Sinopse
O que revela e esconde um gesto? O que dele estabelece sua comunicação, seu aspecto de fala. O estudo sobre os estados do gesto e do corpo como linguagem fazem parte da pesquisa de Luis Garay nos trabalhos recentes. Este, por sua vez, inverte os processos de emudecimento do corpo em dança e propõe a velocidade, o acúmulo, o movimento como estado de discurso. Este corpo-arquivo, corpo-coleção, como o denomina o artista, retrata a condição no contemporâneo pelo excesso também gestual e corporal. É a soma das ambiências políticas, culturais e formais que a reunião de frases do universo musical pop oferece como contexto à cena. O espetáculo curto, com pouco mais de 30 minutos, assume seu valor performativo e dialoga com a perspectiva crítica de não ser necessário mais do que isso para afirmar sua proposta. É como se a dança escapasse do acúmulo, da coleção e do arquivo, e se propusesse estado de discurso apenas pelo gesto de se revelar ao outro.
Ficha-técnica
Direção: Luis Garay
Performers: Ivan Haidar, Luis Garay e Florência Vecino
Colaboração artística: Ana Teixeira e Vanina Scolavino
Colaboração dramatúrgica: Ariel Farace
Assistência de montagem: Tom Monteiro
Iluminação: Eduardo Maggiolo
Identidade visual: Vanina Scolavino
Resenha
O corpo humano não se limita à sua materialidade, mas contempla a soma reconhecível do movimento, conduzindo para o outro a sugestão de um discurso, seja ele simbólico ou ilustrativo. A esse mover denomina-se gesto. Então o gesto é o corpo em potência de expressão para o outro. Ocorre ao homem outro estado de presença no meio. Agora, é também a multiplicação das possibilidades de apresentação para o outro, virtuais, produtivas, representativas e também corpóreas. O gesto deixa de ser apenas um dizer e passa a conter em si a sobreposição das esferas de presença. Ou seja, apresenta ao outro o reconhecimento das instâncias de participação na medida em que a quantidade de vocabulário dimensiona maior ou menor entrada em meios culturais e sociais distintos.
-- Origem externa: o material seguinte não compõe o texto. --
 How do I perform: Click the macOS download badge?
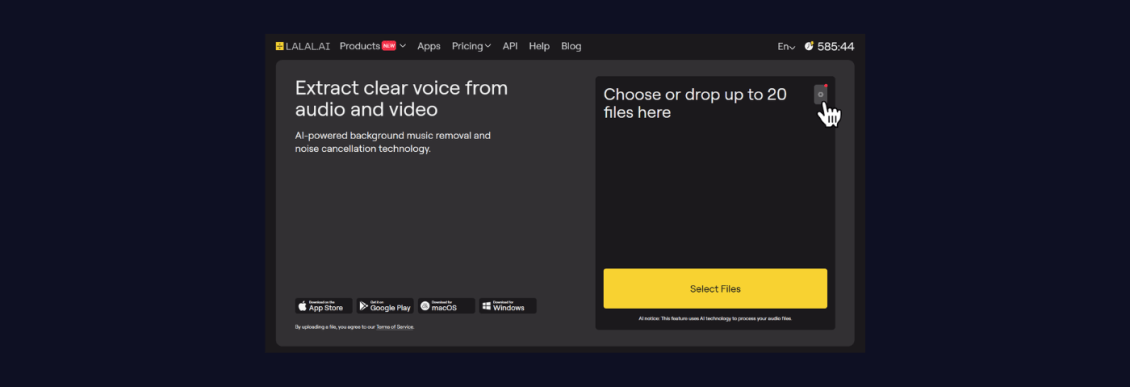point(446,306)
Luis Garay investiga o excesso do gesto no dançar, conceitualizando-o como corpo-arquivo. Trata da composição de um mover-se pelas dimensões históricas, culturais e sociais como mecanismos de produção e requisição de gestos. Está no agrupamento e na sobreposição desses mecanismos a dimensão de reconhecimento de outra qualidade de corpo, agora construído pelo conviver de signos contraditórios e ilustração confusa. O sujeito reconhecível, por conseguinte, esquiva-se de qualquer tradução objetiva; é complicado dizer pela observação do corpo e como este se coloca no discurso, quem é quem. Por um lado, a confusão liberta o sujeito da confirmação pelos moldes estabelecidos do entendimento de identidade imposto pelo meio. O sujeito está livre para os paradoxos, e a identidade precisará ser sustentada pelos valores limitados a ela, apenas, e não mais ao o que lhe é determinado. Por outro lado, a pluralidade da interpretação esquiva a perspectiva de ser a identidade imagem de aceitação. O corpo torna-se simultaneamente a dimensão máxima de sua representação e a anulação de um discurso específico. E caberá ao gesto, ora de um jeito, ora de outro, aproximar o corpo de traduções. O gesto como explosão simbólica do corpo-arquivo resulta na impossibilidade de traduzir. Pertencerá ao verbo, ao agir, o sentido maior de reconhecimento. Mas aí teremos de aceitar a ética do corpo como expressão maior do sujeito. O que não é nada fácil em dias de acúmulo.